The absolute value is the value of having something over having nothing. If I must sleep on concrete for 10 years, I would spend $3,500 on a mattress. If I must walk 10 miles to work every day, I would pay $35,000 for a car.
The relative value is the value of something over its next acceptable alternative. When a $1,000 mattress does the job, a $3,500 mattress offers poor relative value. When a $5,000 car gets me to work just fine, a $35,000 car offers poor relative value.
Sellers like to use the absolute value to make the sale and justify to themselves they are providing value. Here are some examples:
“Before I sold you this whole life policy, you had no life insurance. You would’ve blown your money on unnecessary spending. You should be happy your family is protected now and the policy is worth something.”

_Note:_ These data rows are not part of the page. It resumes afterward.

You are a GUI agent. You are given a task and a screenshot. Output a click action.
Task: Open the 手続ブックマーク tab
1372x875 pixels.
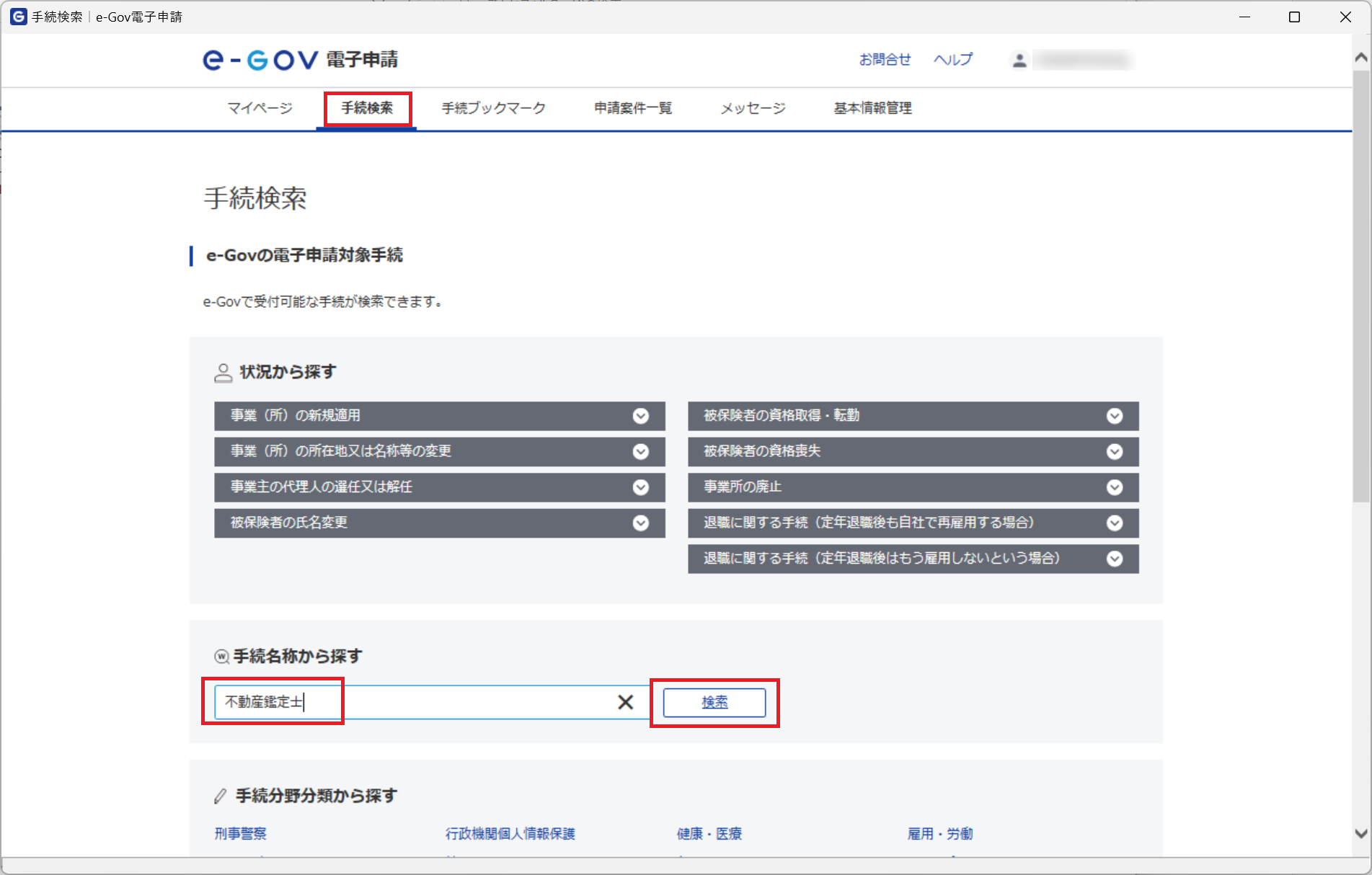coord(493,108)
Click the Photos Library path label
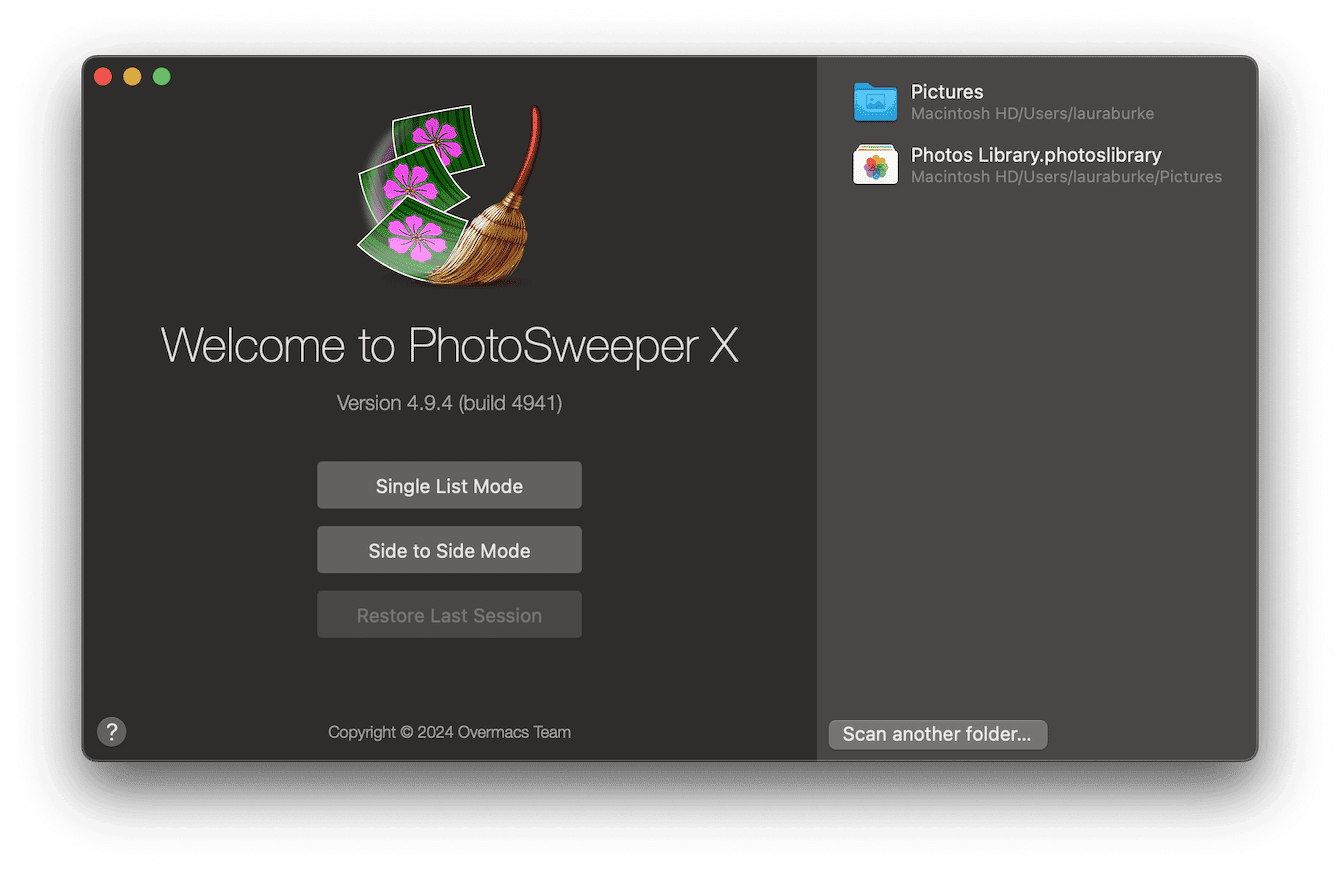The height and width of the screenshot is (870, 1340). point(1066,176)
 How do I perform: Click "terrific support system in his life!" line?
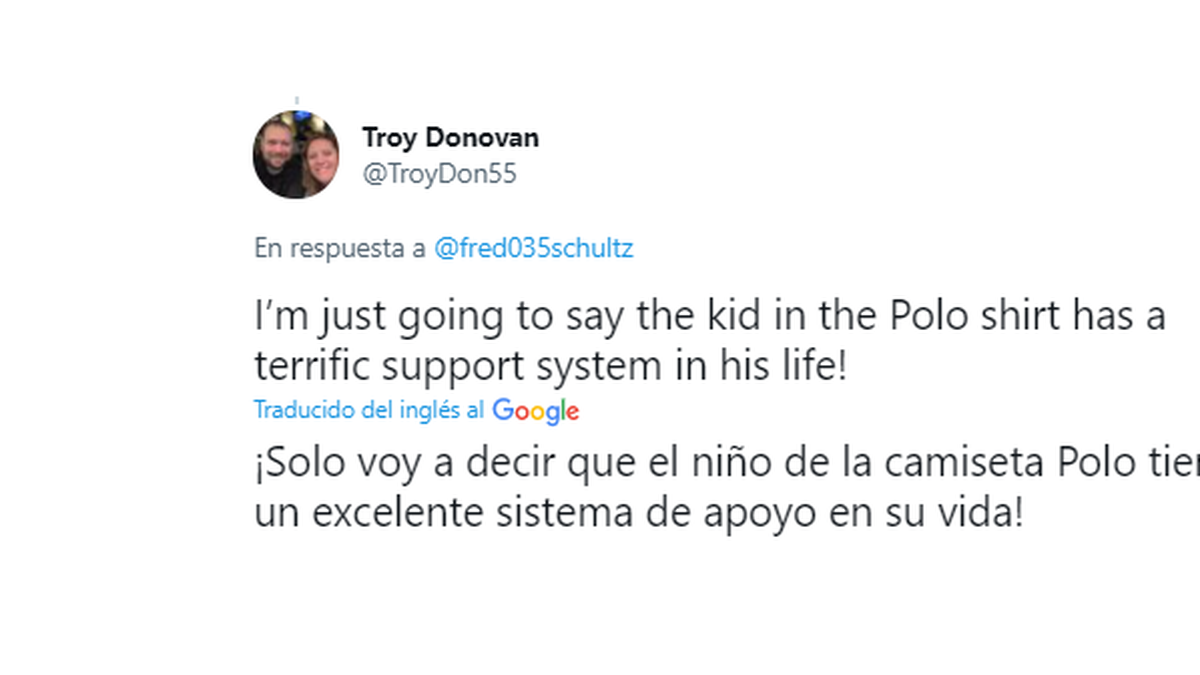(x=550, y=367)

“When you walked into the bank, your money was all in CDs. These mutual funds with 2% expense ratios still made more money for you than those CDs.”
“I talked you out of selling at the bottom when the market crashed. That’s worth a lot more than the 1% I’m charging you.”
“If I didn’t treat you after that bus accident, you would’ve bled to death. So pay me $27,000 for giving you stitches.”
In each case the sellers provided absolute value. However, buyers still received poor relative value. A whole life policy isn’t the only option to protect one’s family. You don’t have to blow away your money if you don’t buy a whole life policy. When you can buy a target date fund with expense ratios under 0.2%, paying 2% is crazy. Even if you need someone to talk you out of self-inflicted harm, 1% of assets under management is still 5-10 times too high.
A fair price is determined by the next acceptable alternative. When you must have something and nothing else will do, you will pay a very high price. You will get better relative value when you are open to more alternatives. If you hear a seller making the argument based on the absolute value, alarm bells should go off right away, because doing nothing is almost never the true alternative. They make the argument based on the absolute value when the relative value is poor.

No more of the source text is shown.